I have an app that sends up 12288 bytes from each of 50 odd tiles (that can’t be consolidated easily). At around 2.5GB/s I’d be expected say 6 microseconds for each transfer, and that is indeed what NSight reports. But if I wrap the transfers in WIndows QueryPerformanceCounter calls, I get a consistent 10ms for the same size transfer.
I blamed QueryPerformanceCounter at first, since we are getting close to resolution limit, but a second pair of QueryPerformanceCounter calls outside the .co and wrapping all the tiles (and running at a reasonable resolution) agrees that it really is taking that long.

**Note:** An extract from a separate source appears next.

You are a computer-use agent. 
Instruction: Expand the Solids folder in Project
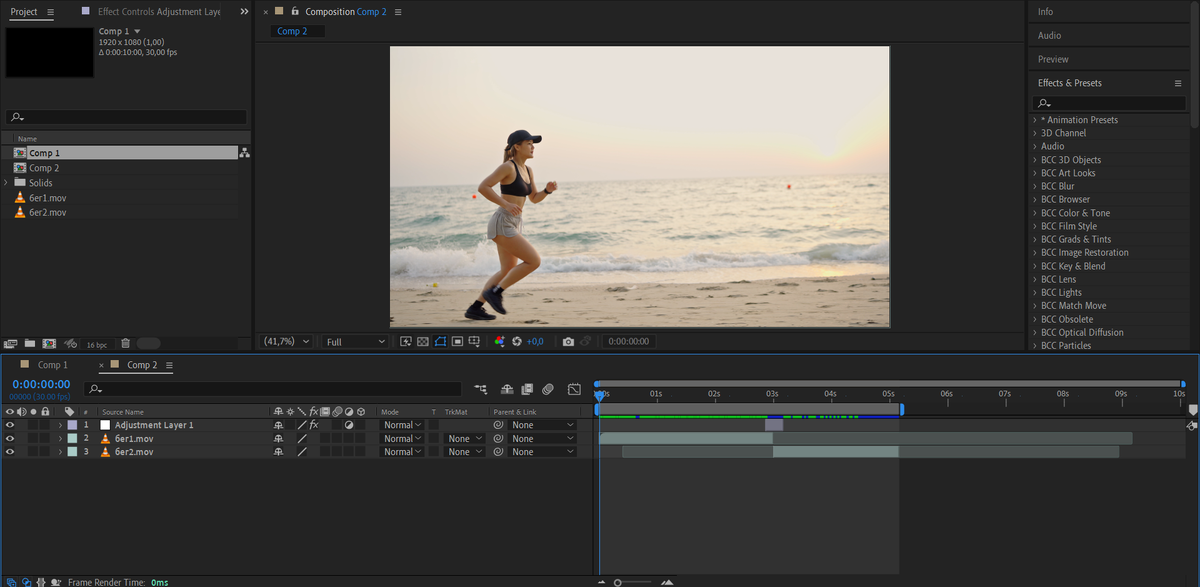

As I missing something obvious here?
@sedona, Is it possible for you to post a reproducible. I think you may be timing some additional operations within the QueryPerformanceCounter range. Note, the Nsight values are only the GPU timing. In the time line you should be able to select the range from first CPU call to the last CPU call to determine the CPU time. Nsight uses either QueryPerformanceCounter or RDTSC to collect GPU timestamps.
Here’s my test harness:
StopWatchWin timer; // cuda 5 timer class, uses QueryPerformanceFrequency
const size_t dataSize = 50000;
cpu_output_buffer_test = (int *)malloc(dataSize);
tC = timer.getTime();
tD = timer.getTime();
float transferDownMs = tD-tC;
printf(" timingDown = %.04f\n",transferDownMs);
Running this (and repeating it 35 times), NSight averages a report of about 9 microseconds to transfer 50000 bytes (quadro 2000), which makes sense with a 5GB/s transfer rate. The program though, reports about 140 microseconds consistently. Any insights very welcome!